Below this line is a listing that includes pictures. Copy exactly, and only, the lines from the one containing "Where should I" through the one containing "Task: Open the Szhnns Homestay bedroom photo"; the pictures do not go in the copy.

### DATA EXCERPTS
Segment Open
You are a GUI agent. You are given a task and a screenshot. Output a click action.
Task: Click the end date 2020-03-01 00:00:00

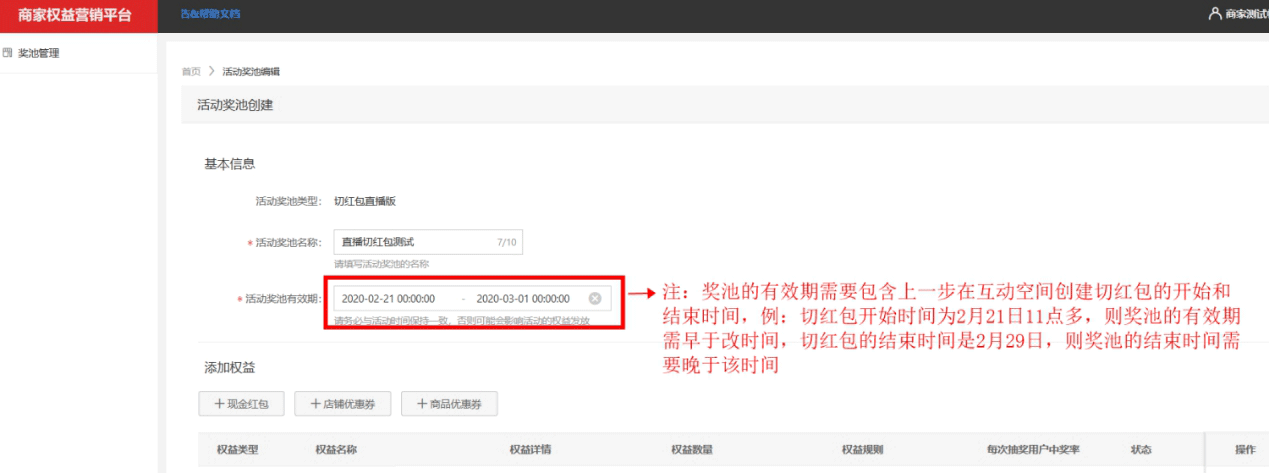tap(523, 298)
Segment Closed
Segment Open
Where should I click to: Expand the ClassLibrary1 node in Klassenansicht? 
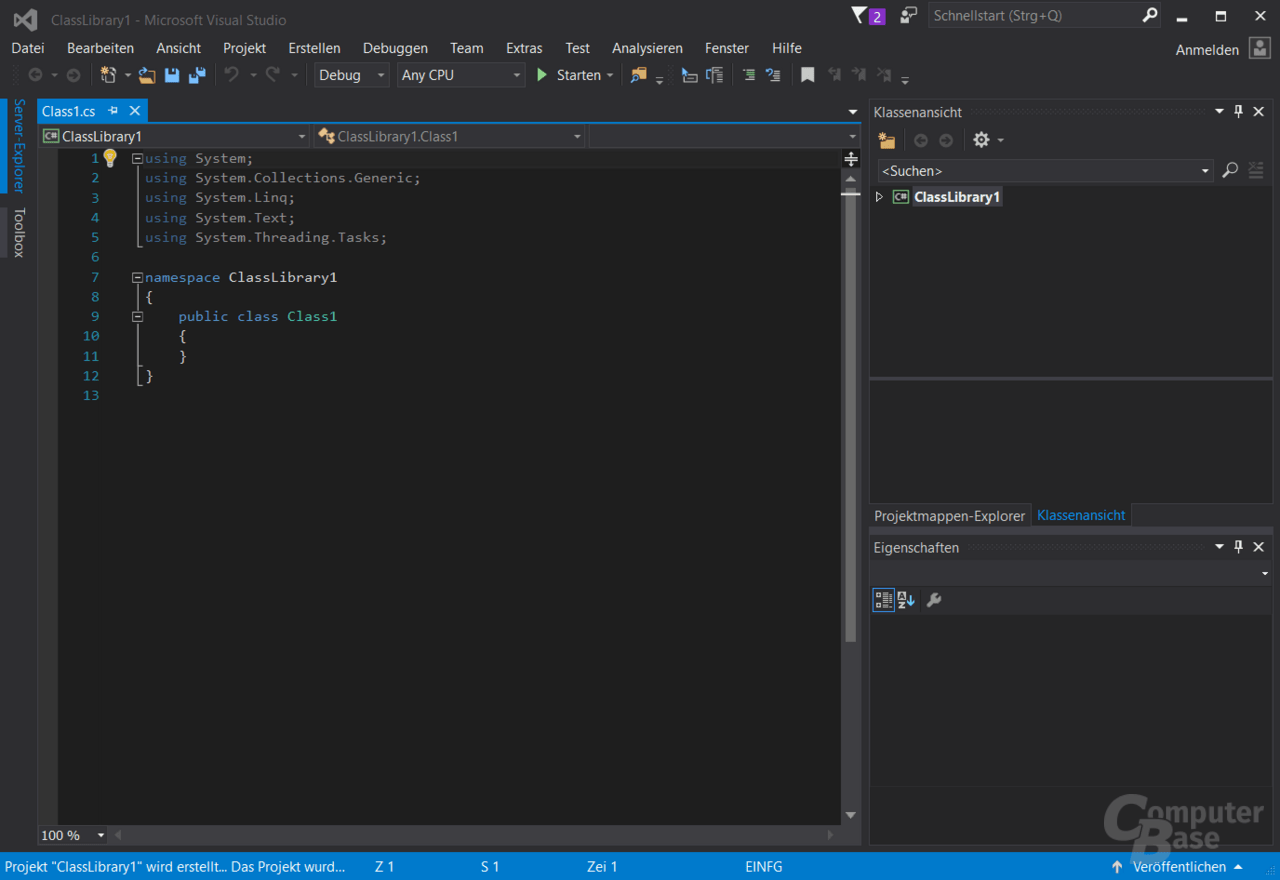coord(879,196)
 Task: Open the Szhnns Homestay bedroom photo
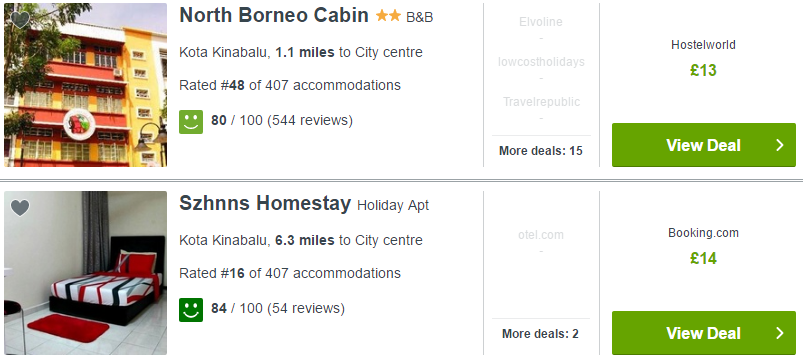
Segment Closed
### RESPONSE AREA
Where should I click to: Expand the ClassLibrary1 node in Klassenansicht? 
coord(879,196)
 Task: Open the Szhnns Homestay bedroom photo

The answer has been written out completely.